Quantico also plans to see construction begin by summer on a new 150-room barracks for 300 enlisted Marines at Weapons Training Battalion. By 2012, the $37.8 million project will replace an existing BEQ that’s suffered cracks and foundation problems.

elliscraig12
01-20-11, 03:46 PM
Wow, I wish they had done this when I was in. When I was on the Augmentation program to OCS in 86, my barracks was a converted horse stable built in 1927. It's good to see our people being treated better. In 91 I was in PI at the lower MEF. The last two weeks or so they sent us over to the Navy's temp housing. What a difference. It was like staying at a really nice hotel. Never saw anything in the Marine Corps like it. There were times while I was in people would be without heat, or not get any chow because they ran out of food.

emax
01-21-11, 07:26 AM
Sounds like Bridgeport has changed quite a bit from the Quonset Huts of the late 70's.:scared:

AlohaMarine
01-22-11, 01:54 AM
MCBH has been a construction zone for like 2 straight years now. They had to rip up every single road for the installation of new cables and piping. That took about a year (and 5 years off my suspension with all those steel plates). They installed a gas station, a huge addition to the Kaneohe Bay Lodge, now they're building an enormous set of barracks right in the middle of the base behind the E Club, as well as doing construction by the O Course and Gas Chamber. Scuttlebutt is though that the new barracks are going to the Navy, and the Corps is getting the Navy's old ones.

If any of you are familiar with KBay, you know that this means like 60% of the base is being worked on. Its not that big!

TunTvrnWarrior
01-22-11, 07:47 AM
MCBH has been a construction zone for like 2 straight years now. They had to rip up every single road for the installation of new cables and piping. That took about a year (and 5 years off my suspension with all those steel plates). They installed a gas station, a huge addition to the Kaneohe Bay Lodge, now they're building an enormous set of barracks right in the middle of the base behind the E Club, as well as doing construction by the O Course and Gas Chamber. Scuttlebutt is though that the new barracks are going to the Navy, and the Corps is getting the Navy's old ones.

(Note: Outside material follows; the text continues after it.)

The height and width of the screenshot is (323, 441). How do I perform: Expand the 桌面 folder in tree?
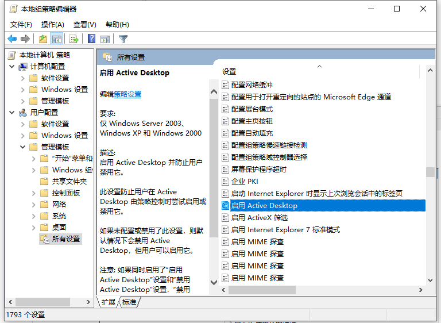[x=33, y=228]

If any of you are familiar with KBay, you know that this means like 60% of the base is being worked on. Its not that big!

Where did they move the "O Course"? I have google earthed the base. It was at one time accross the street to the rear of the barracks and Anderson Chow hall. I remember the Gas Chamber being at the beach near the curve on the way up to the range.

AlohaMarine
01-22-11, 06:37 PM
how long as it been since you've been there? Gas chamber and O course have been in an area just behind the Nuupia Ponds by the motor pool on the way to the back gate for a while.

TunTvrnWarrior
01-22-11, 06:44 PM
how long as it been since you've been there? Gas chamber and O course have been in an area just behind the Nuupia Ponds by the motor pool on the way to the back gate for a while.

I was there from 1985 to 1988

hbharrison
01-22-11, 10:47 PM
Well they needed it for a long time.